§ **YOUR OBJECTIVE**
Your job with the data below is to output exactly the lines from the one holding "Task: Click the" down to the one holding "Image resolution: width=424", both included, and no others.

§ **GIVEN ENTRIES**
______________________________

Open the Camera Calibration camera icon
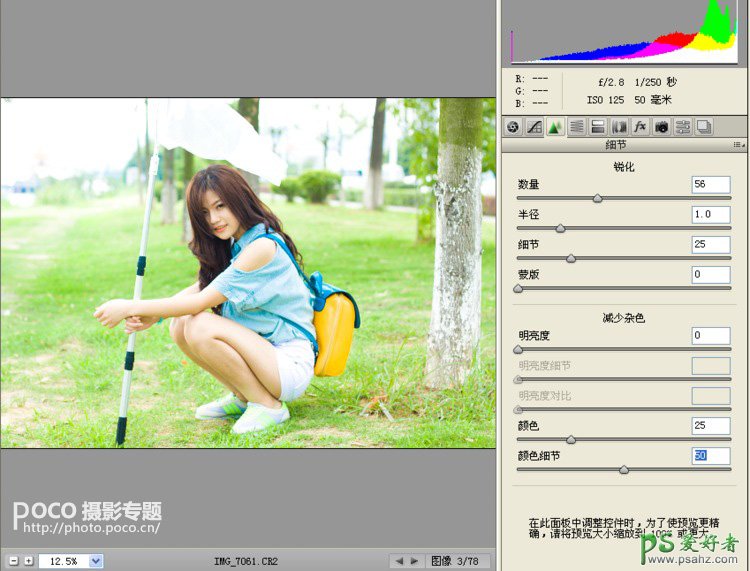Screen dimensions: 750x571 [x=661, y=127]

______________________________

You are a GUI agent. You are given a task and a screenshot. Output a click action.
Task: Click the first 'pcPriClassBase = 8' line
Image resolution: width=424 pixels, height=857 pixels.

______________________________

§ **THE COMPLETED TASK**
Task: Click the first 'pcPriClassBase = 8' line
Image resolution: width=424 pixels, height=857 pixels.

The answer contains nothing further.